Task requirements: Print, exactly as they appear in the listing below, the lines from the line with "This screenshot has width=900, height=503." to the line with "Go to previous invoice with left arrow", with both end lines kept.

Input:

┄┄┄┄┄┄┄┄┄┄

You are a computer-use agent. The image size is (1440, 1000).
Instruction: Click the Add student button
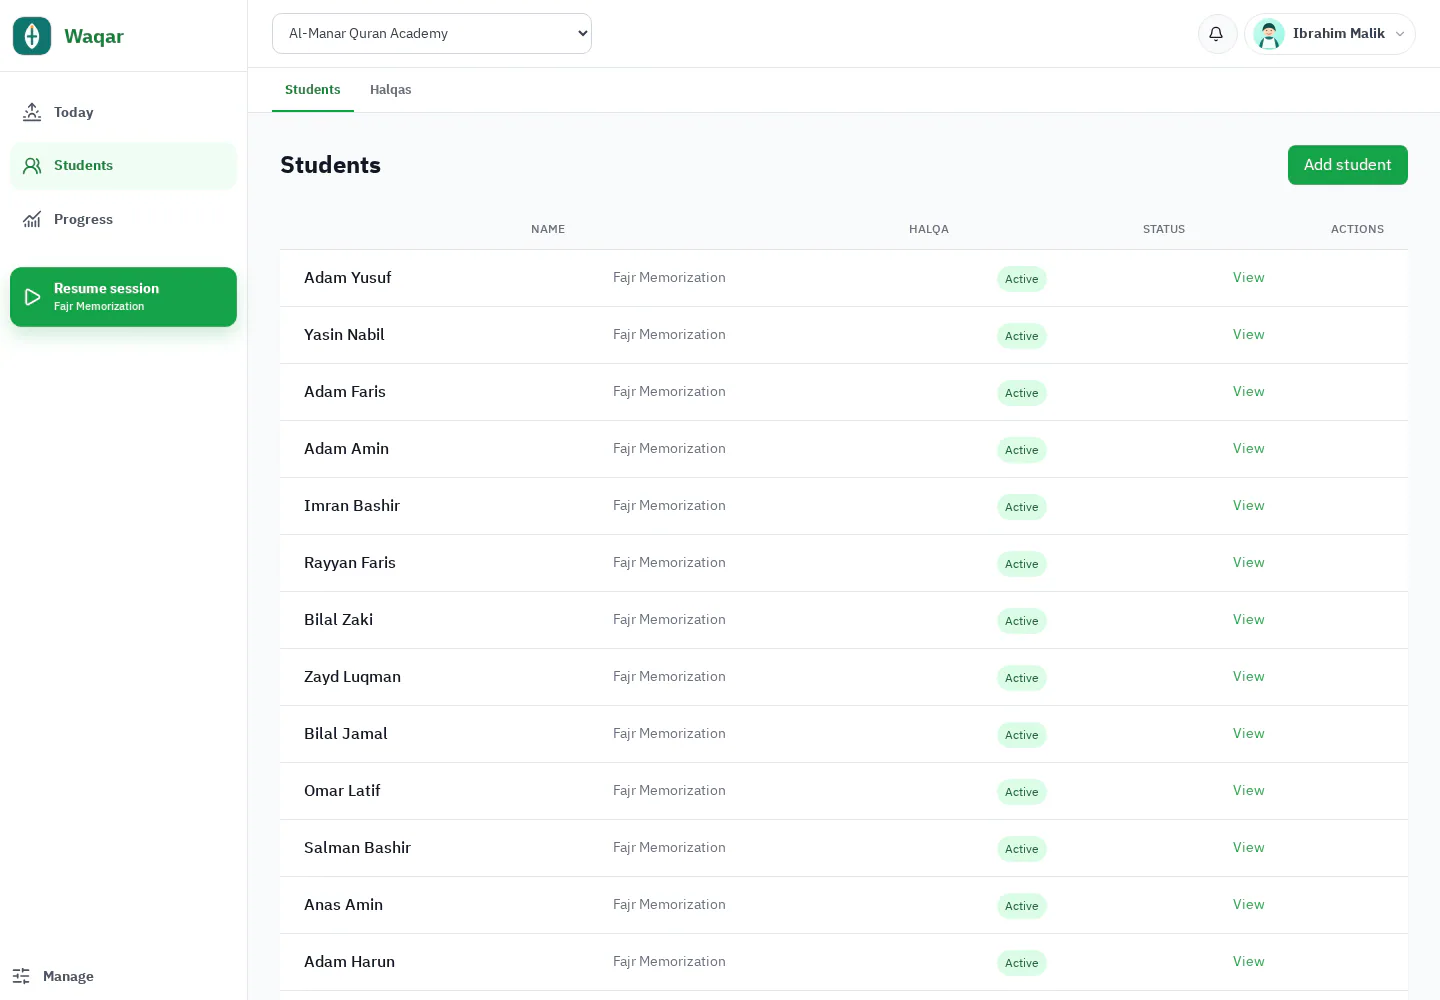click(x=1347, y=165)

┄┄┄┄┄┄┄┄┄┄

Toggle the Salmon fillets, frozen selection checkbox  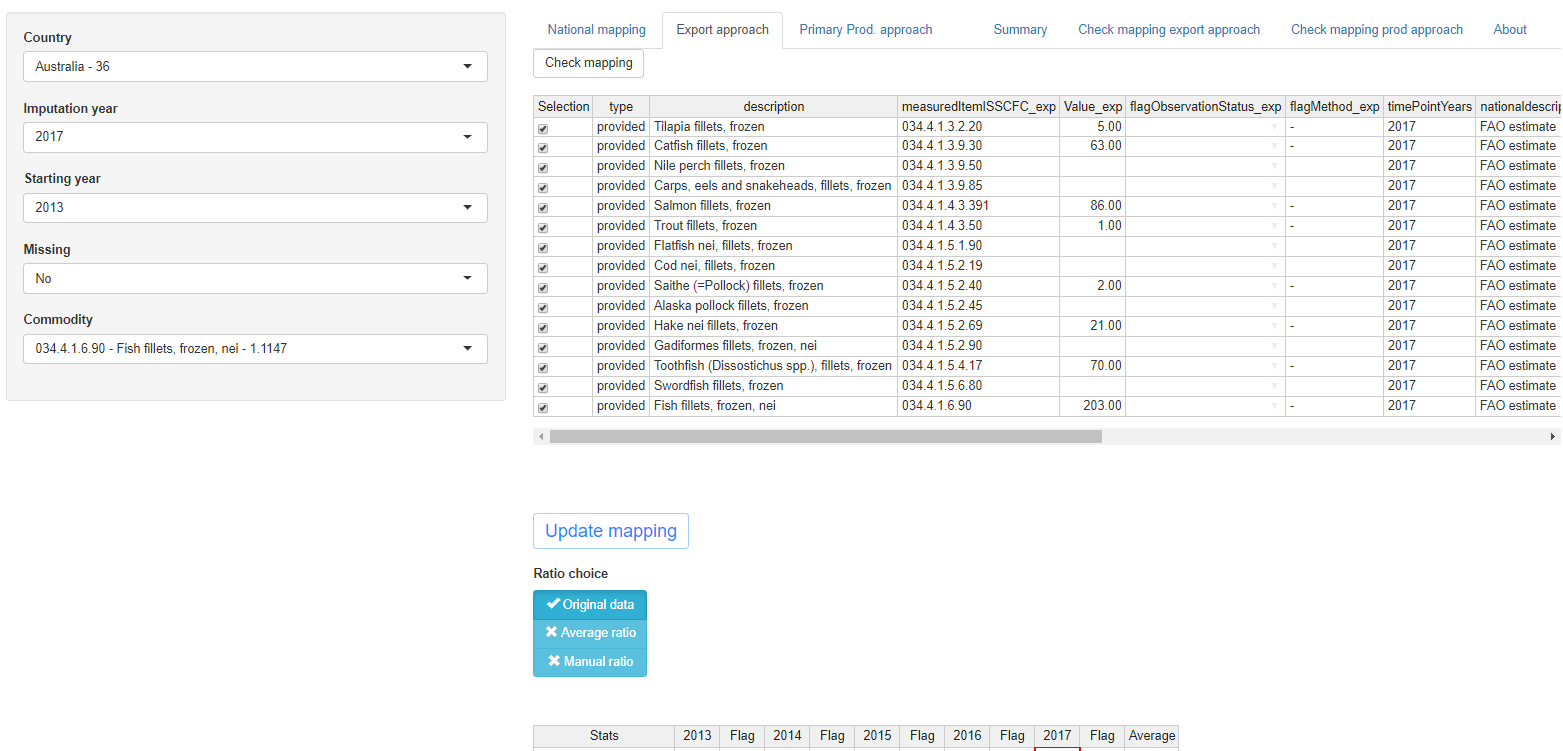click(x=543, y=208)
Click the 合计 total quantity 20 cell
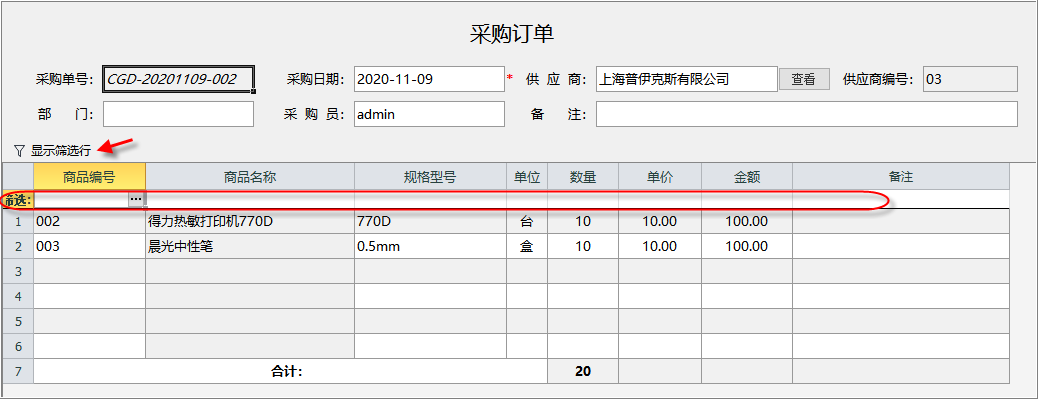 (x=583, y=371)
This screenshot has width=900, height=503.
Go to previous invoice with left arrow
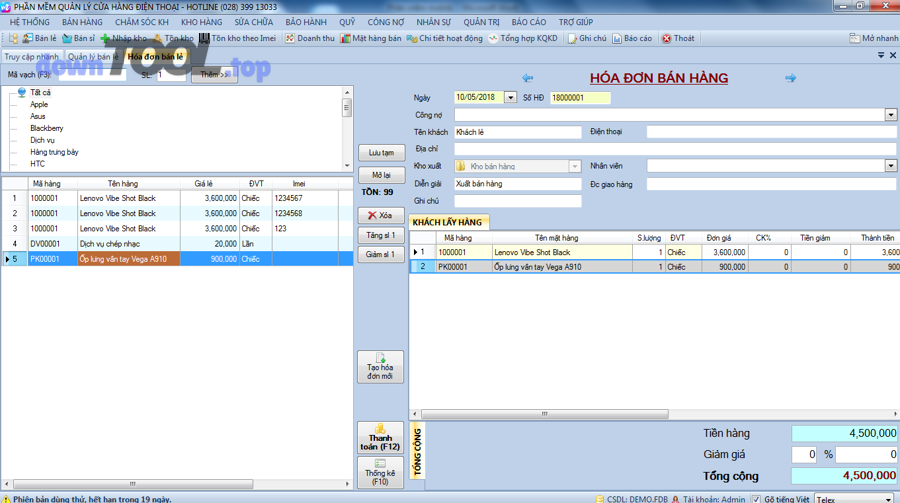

┄┄┄┄┄┄┄┄┄┄

Answer below:
This screenshot has width=900, height=503.
Go to previous invoice with left arrow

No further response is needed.